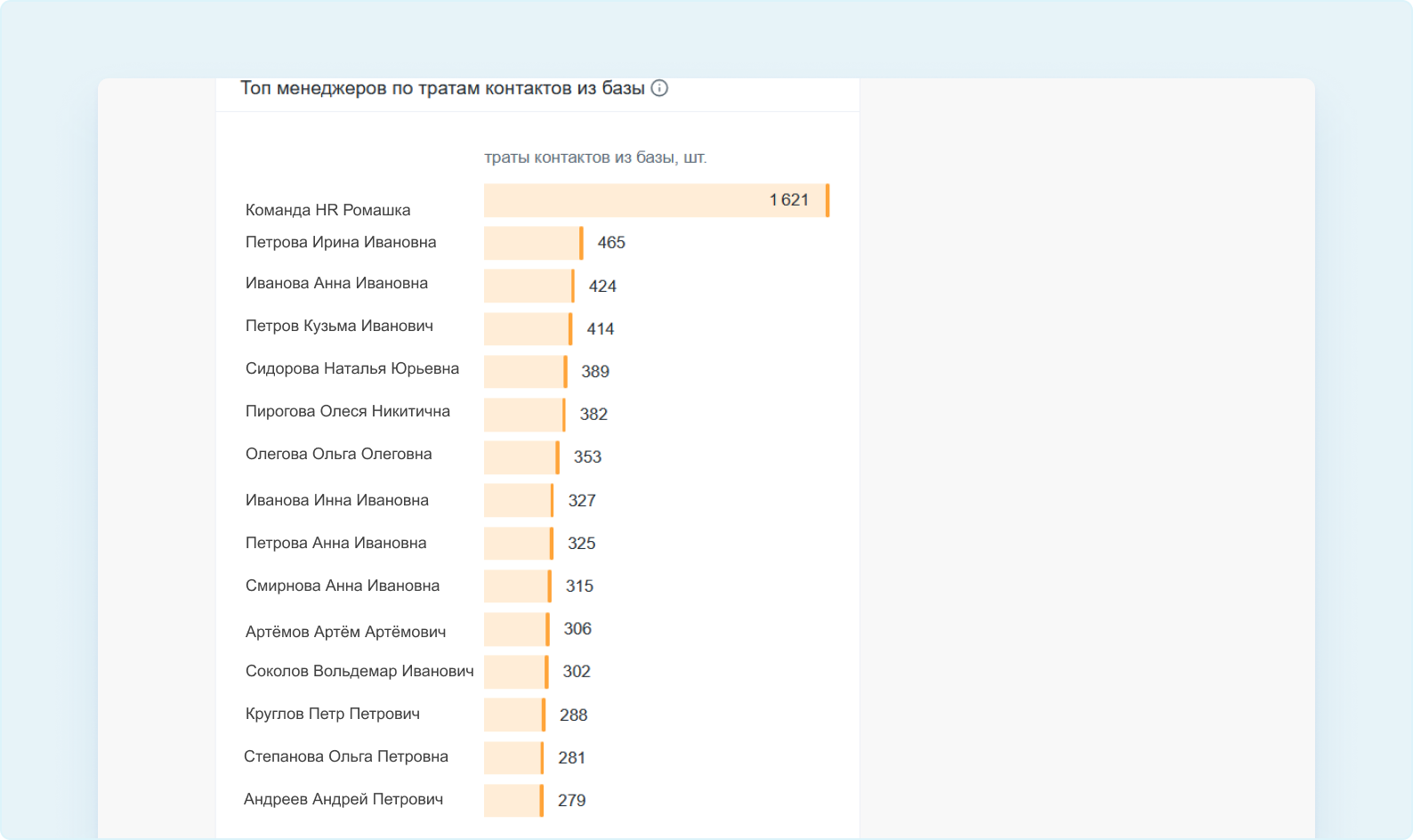Viewport: 1413px width, 840px height.
Task: Click the name Круглов Петр Петрович
Action: tap(332, 714)
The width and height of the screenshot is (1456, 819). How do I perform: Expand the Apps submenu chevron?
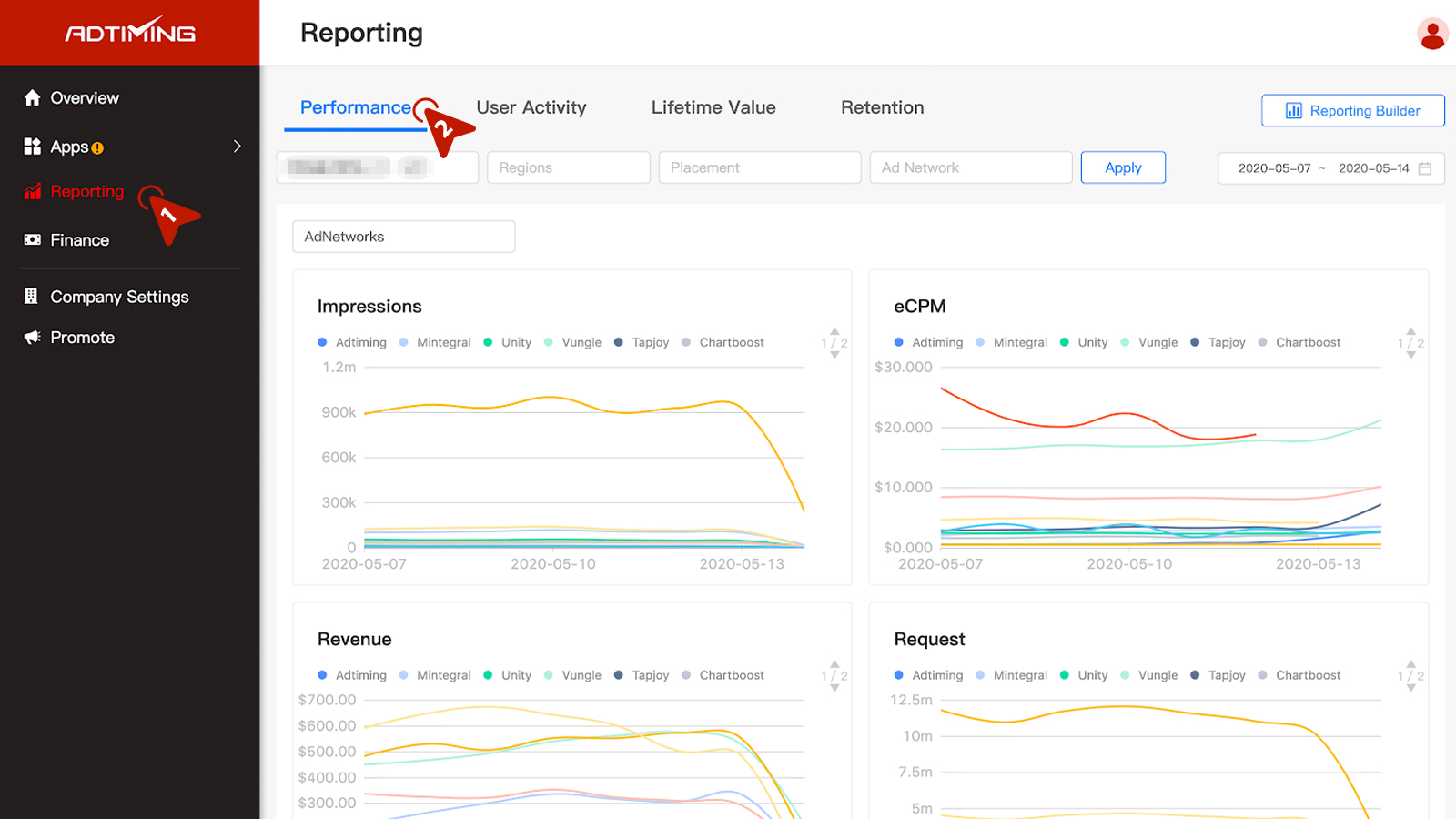click(x=237, y=147)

_____

TASK: Every line from the one containing "The width and" through the last line of the records is to be reproduced exactly, with pictures left out and nothing else given.

ANSWER SPACE:
The width and height of the screenshot is (1456, 819). How do I perform: Expand the Apps submenu chevron?
click(x=237, y=147)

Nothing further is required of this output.